_Consignes:_
• A. Recopiez, dans le texte sur le métier de développeur, le passage qui commence par "L’autre discipline à" et se termine par "dans cette discipline.".
• B. Les affirmations suivantes sont-elles conformes au texte sur le métier de développeur ? Pour chacune, répondez par oui ou par non et citez mot pour mot les mots du texte qui tranchent.
(i) Dans les filiales de boîtes étrangères, les compétences business se trouvent surtout dans l'amont du marketing.
(ii) Les développeurs open source ont encore moins d'affinité avec le marketing que les autres.
(iii) Beaucoup d'écoles d'ingénieurs ont noué des partenariats avec des écoles de commerce et de design.

_Bloc de texte:_
Faute d’un nombre suffisant d’acteurs locaux créant des produits, les compétences business se sont tournées vers les filiales de boites étrangères. Si vous cherchez un peu, c’est là que vous en trouverez le plus. Mais elles sont concentrées dans l’aval du marketing, pas dans l’amont, le vrai marketing produit qui contribue à la définition de la stratégie produit de la société.
Paradoxalement donc, pour revaloriser le métier de développeur, il faudrait aussi développer les talents de business developers et de marketing qui s’intéressent au logiciel. Il faudrait aussi encourager la création de parcours scolaires pluridisciplinaires associant technologies, marketing, design, droit, et aussi sur différents marchés verticaux. C’est en revalorisant la dimension du business auprès des ingénieurs que l’on améliore leur capacité à se vendre et à créer des produits qui se vendent. C’est la démarche entreprise par un grand nombre d’écoles d’ingénieurs avec leurs filières entrepreneuriales et avec de nombreux partenariats établis avec des écoles de commerce et aussi de design. Ces dernières années, l’écosystème entrepreneurial s’est largement développé pour combler ces lacunes, notamment avec les accélérateurs et de nombreuses formes de mentoring.
L’autre discipline à mieux traiter chez les développeurs est le “product management”. C’est l’art de créer des produits, de factoriser les besoins des utilisateurs, de relier technologie et marketing, de segmenter son marché potentiel, de gérer une roadmap, un packaging et des priorités. Elle est encore jeune et pas enseignée en temps que telle. Y compris aux USA d’ailleurs, même si on en trouve des bouts dans l’approche “Lean Startup”. La transmission des bonnes pratiques reste à faire dans cette discipline.
Le trompe l’œil de l’open source
En France, la vague de l’open source n’a pas été si bénéfique que cela au métier de développeur. Je m’explique : elle a plutôt promut les métiers de service plus que ceux de l’édition de logiciels. Combien d’éditeurs de logiciels “pure players” avons-nous dans l’open source en France ? Combien d’emplois représentent-ils ? Pas grand chose ! Et pour cause, les sociétés d’édition de logiciels libres ont les mêmes défauts que les autres, à savoir des lacunes dans le marketing et aussi dans le financement pour leur développement. Dans la pratique, les développeurs open source ont encore moins d’affinité avec le marketing que les autres ! C’est presque péché !

_Bloc de données:_

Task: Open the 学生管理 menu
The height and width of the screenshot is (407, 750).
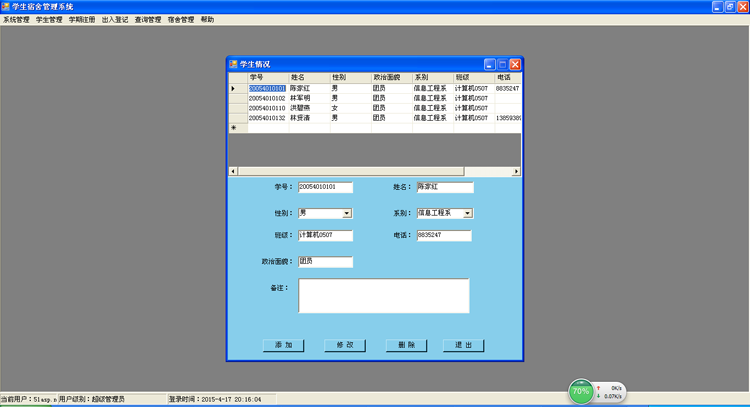Action: [x=49, y=20]
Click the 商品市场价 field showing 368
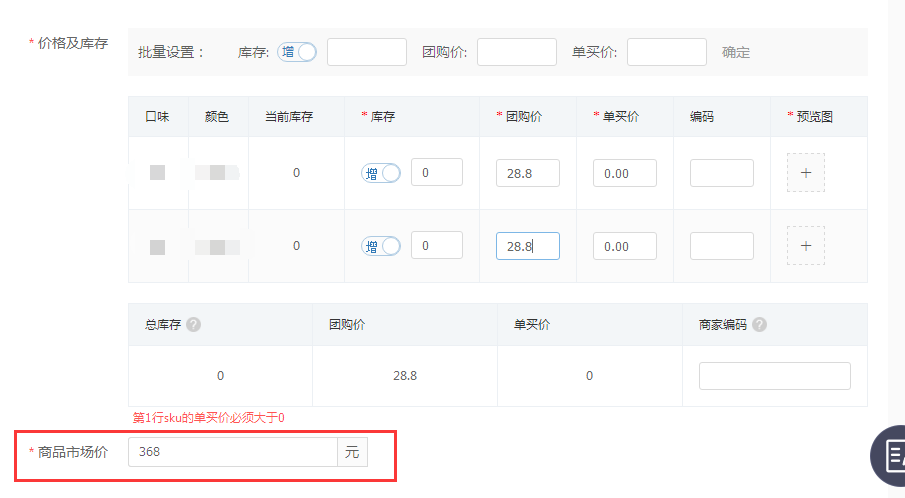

_Corrigé:_
• A.
L’autre discipline à mieux traiter chez les développeurs est le “product management”. C’est l’art de créer des produits, de factoriser les besoins des utilisateurs, de relier technologie et marketing, de segmenter son marché potentiel, de gérer une roadmap, un packaging et des priorités. Elle est encore jeune et pas enseignée en temps que telle. Y compris aux USA d’ailleurs, même si on en trouve des bouts dans l’approche “Lean Startup”. La transmission des bonnes pratiques reste à faire dans cette discipline.

• B.
(i) Non : « Mais elles sont concentrées dans l’aval du marketing, pas dans l’amont »
(ii) Oui : « Dans la pratique, les développeurs open source ont encore moins d’affinité avec le marketing que les autres ! »
(iii) Oui : « C’est la démarche entreprise par un grand nombre d’écoles d’ingénieurs avec leurs filières entrepreneuriales et avec de nombreux partenariats établis avec des écoles de commerce et aussi de design. »